自己が確立していればいかなる幻想をも打ち砕くことができると、あたかも実の息子にたいするがごとく言葉を集約させる。

青年はまだあまりにも成長途中であり、あまりにも惰弱で、大部分にねじ曲がろうとする依存の芽吹きが感じられた。入室してきてから冷静に詰問していたのも、根底にある自己価値への信用の無さが原因だろう。先程の発言が契機となり、理解に至る。

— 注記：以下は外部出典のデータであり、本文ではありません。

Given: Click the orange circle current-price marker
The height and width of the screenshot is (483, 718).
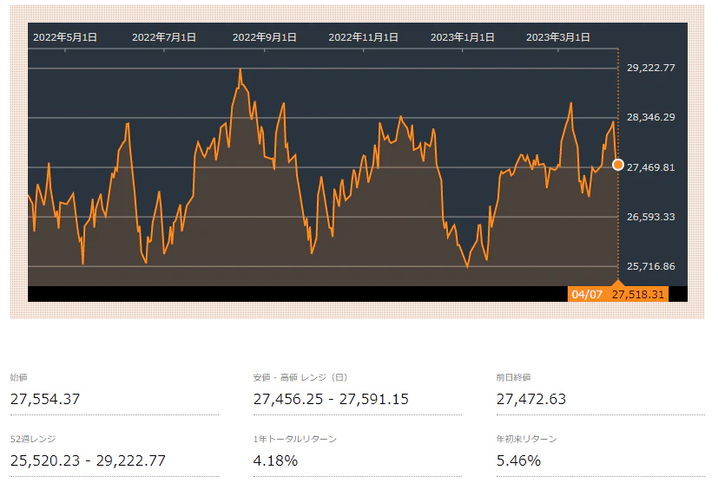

これまで多くの経験をディアリスの元で積み上げ、その功績もディアリスの養分として消費されてきた。立場を利用したよくある搾取だが、青年はその程度でも充分に自分の価値が表現できると思い、命を平気で差し出して大主教の役に立とうとしている。だが、今日という日に役割を与えられなかったことで途端に価値がなくなってしまったと拗ねているのだ。そう、無表情に見えて拗ねている。

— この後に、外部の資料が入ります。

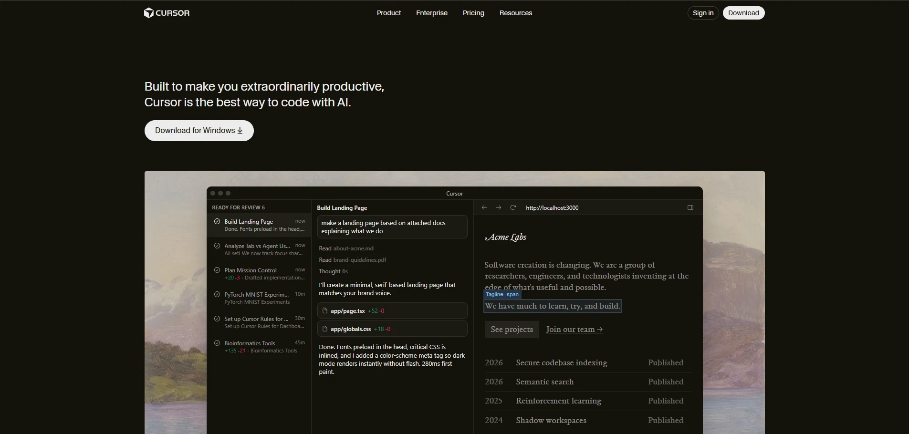This screenshot has height=434, width=909.
Task: Go to the Pricing page
Action: 473,13
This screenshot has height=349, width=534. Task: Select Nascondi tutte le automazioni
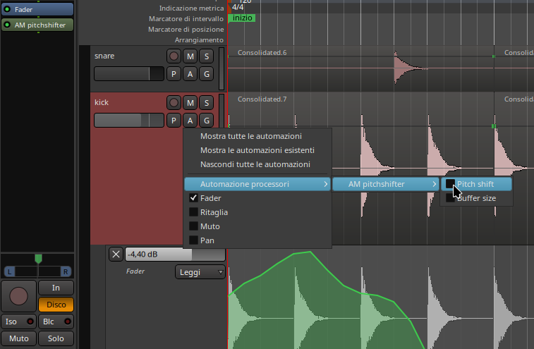[x=255, y=164]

可哀想と不憫を味わい分けることのできるヴァヴェルでも、青年の評価を地に落とした。彼は困惑している。何故疑問に感じるのか、根底が理解できていない。稚拙な感情を発露する術を知らず、曲折して本題に切り込むこともできないでいる。大人になりきれていない子供、それが側近でいるというのは気分のいいものではない。感情をまともに扱えないようにディアリスに処置されているとみてよかった。若い時分からこうなるように育てていたのだろう。自分の思うままに牽引する為にくびきを打ちつけて。